TEMPO.CO, Jakarta - Manajer Advokasi Forum Indonesia untuk Transparansi Anggaran (Fitra), Apung Widadi, menilai, menjelang penetapan RAPBN-P 2016, ada isu-isu yang belum tuntas dibahas, tapi dipaksakan untuk disahkan. Dia pun memaparkan kritik dari Fitra terkait dengan RAPBN-P 2016 tersebut.
Dalam keterangan tertulisnya pada Senin, 27 Juni 2016, Apung mengatakan Fitra menolak Rancangan Undang-Undang Tax Amnesty. "Karena tidak signifikan dengan APBN-P 2016 dan akan menimbulkan kesenjangan kesejahteraan ekonomi di masa depan," ujar Apung.
Menurut Apung, kinerja Kementerian Keuangan menggenjot penerimaan pajak APBN 2016 masih lambat. "Ada potensi disengaja agar tax amnesty dengan target Rp 165 triliun datang sebagai penyelamat," katanya.
Baca Juga: Menteri Darmin Tak Akan Revisi Pertumbuhan di APBNP 2016
Selain itu, Fitra menolak pemberian penyertaan modal negara (PMN) untuk badan usaha milik negara (BUMN). "PMN BUMN selalu tidak transparan dan rawan untuk bancakan elite.
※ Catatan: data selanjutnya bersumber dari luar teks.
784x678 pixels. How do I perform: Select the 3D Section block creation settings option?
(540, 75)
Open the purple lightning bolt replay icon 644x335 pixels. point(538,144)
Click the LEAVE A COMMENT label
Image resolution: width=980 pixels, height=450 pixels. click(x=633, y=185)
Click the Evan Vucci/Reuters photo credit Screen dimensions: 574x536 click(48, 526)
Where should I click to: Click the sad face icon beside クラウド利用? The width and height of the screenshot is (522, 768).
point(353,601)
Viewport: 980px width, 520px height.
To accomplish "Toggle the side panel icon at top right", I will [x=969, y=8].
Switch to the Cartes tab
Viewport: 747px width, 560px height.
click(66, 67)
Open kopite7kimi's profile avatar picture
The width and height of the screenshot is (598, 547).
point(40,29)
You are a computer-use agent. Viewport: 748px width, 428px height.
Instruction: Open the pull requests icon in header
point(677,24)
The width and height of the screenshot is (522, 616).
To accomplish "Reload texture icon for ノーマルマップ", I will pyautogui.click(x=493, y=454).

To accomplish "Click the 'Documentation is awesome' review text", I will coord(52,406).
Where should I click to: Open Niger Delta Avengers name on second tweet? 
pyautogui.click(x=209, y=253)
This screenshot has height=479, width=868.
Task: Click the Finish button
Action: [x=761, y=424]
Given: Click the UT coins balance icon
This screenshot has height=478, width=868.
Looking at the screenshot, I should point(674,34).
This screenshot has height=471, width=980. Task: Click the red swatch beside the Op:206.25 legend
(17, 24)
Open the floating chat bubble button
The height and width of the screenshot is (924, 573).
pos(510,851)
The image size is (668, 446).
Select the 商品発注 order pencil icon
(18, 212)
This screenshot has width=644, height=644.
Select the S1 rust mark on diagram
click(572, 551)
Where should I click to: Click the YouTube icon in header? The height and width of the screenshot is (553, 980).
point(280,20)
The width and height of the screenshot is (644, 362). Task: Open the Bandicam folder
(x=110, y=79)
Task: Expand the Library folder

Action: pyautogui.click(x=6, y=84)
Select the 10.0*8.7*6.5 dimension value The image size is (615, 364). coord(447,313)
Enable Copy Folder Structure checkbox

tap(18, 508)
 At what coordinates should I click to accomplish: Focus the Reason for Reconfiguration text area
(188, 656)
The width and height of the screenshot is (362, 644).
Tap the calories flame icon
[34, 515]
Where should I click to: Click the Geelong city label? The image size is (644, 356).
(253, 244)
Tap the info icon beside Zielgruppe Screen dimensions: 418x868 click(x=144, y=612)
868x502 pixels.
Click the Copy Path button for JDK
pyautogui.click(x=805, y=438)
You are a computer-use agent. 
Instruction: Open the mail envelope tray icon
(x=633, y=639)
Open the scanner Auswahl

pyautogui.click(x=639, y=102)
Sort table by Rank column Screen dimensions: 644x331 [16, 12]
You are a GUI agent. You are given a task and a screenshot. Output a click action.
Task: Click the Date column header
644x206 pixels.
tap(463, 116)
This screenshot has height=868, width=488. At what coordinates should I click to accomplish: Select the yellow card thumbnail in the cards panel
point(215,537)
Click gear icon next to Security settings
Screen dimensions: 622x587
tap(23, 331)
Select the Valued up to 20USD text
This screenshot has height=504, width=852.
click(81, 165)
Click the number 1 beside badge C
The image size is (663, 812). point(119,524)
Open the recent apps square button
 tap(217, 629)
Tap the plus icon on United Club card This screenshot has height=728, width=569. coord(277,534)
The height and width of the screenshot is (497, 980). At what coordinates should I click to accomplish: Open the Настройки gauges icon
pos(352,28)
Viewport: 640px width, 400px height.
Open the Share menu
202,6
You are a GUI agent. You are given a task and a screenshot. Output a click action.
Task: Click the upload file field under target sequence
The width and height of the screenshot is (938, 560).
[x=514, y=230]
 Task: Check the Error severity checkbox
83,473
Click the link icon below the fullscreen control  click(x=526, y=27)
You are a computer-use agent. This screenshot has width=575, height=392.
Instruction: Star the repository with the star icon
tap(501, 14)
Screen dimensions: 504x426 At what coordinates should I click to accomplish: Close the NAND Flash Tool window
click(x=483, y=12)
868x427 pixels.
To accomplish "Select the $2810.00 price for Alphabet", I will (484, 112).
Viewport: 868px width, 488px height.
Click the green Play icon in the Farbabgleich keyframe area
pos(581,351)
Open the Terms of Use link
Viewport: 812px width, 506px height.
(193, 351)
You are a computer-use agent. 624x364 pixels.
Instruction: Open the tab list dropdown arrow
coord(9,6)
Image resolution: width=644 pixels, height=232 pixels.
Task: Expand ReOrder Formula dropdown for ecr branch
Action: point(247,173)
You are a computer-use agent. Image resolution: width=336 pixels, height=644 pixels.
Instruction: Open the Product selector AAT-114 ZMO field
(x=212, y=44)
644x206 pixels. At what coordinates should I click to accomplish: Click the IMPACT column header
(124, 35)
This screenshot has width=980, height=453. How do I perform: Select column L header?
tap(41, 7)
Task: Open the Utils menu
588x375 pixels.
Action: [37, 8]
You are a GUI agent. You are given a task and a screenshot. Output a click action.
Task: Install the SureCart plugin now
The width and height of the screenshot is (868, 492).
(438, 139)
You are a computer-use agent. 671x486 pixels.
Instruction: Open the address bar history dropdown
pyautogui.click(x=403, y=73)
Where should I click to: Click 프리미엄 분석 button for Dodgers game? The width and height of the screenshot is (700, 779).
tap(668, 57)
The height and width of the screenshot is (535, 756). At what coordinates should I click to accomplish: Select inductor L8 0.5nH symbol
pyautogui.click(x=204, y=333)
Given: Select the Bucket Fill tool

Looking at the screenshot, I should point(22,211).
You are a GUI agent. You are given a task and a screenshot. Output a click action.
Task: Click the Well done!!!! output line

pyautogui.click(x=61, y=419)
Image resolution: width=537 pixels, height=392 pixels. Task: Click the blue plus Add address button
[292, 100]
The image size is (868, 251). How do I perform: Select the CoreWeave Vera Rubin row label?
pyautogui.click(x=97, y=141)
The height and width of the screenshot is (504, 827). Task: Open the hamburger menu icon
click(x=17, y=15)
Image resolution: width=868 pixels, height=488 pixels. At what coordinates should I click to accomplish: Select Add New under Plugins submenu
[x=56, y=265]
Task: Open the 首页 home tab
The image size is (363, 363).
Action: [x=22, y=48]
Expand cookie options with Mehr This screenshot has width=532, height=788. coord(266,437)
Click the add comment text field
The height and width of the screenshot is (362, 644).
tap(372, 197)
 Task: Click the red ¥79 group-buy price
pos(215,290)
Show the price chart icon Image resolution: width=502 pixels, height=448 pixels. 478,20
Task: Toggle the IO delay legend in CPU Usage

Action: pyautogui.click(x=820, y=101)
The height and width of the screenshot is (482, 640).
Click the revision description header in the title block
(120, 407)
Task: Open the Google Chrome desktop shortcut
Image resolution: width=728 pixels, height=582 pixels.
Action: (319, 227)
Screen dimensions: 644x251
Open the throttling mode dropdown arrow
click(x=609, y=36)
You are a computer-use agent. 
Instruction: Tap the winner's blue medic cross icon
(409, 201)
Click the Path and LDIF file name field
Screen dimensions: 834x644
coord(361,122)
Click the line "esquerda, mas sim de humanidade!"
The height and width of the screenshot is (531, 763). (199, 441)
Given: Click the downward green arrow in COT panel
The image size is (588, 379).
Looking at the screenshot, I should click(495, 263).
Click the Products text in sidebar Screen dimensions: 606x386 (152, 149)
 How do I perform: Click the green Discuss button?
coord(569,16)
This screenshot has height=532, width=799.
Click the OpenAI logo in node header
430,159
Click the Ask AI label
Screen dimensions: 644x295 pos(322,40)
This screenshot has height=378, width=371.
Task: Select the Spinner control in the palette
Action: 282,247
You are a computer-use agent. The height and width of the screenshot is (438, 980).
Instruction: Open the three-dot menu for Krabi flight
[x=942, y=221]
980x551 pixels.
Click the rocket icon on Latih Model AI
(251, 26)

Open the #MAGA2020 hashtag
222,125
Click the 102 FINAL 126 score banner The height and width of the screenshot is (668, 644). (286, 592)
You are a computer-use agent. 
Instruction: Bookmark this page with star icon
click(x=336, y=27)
Karena itu, Fitra dengan tegas menolak."
Apung menilai, nomenklatur dana optimalisasi bisa menjadi salah satu ruang transaksional elite. Untuk itu, Fitra menyarankan dana optimalisasi dihapus. Fitra juga ingin pemerintah tidak lagi menganggarkan bantuan keuangan untuk PT Lapindo Brantas.
Simak:Tampung Dana Tax Amnesty, Darmin Siapkan Daerah Surga Pajak
Pemerintah, menurut Apung, tidak menjalankan prioritas yang tercantum dalam Rencana Pembangunan Jangka Menengah Nasional untuk pemenuhan bujet mandatory spending. "Justru dialihkan ke fungsi pertahanan. Pemerintah tidak konsisten terhadap keberpihakan masyarakat."
Yang terakhir, Fitra menyarankan Menteri Keuangan Bambang Brodjonegoro diganti karena kinerjanya dalam 2 tahun terakhir dinilai kurang menggembirakan. "Rezim defisit anggaran sengaja diterapkan. Menkeu justru menguatkan hal tersebut. Menkeu layak diganti oleh Presiden saat reshuffle nanti."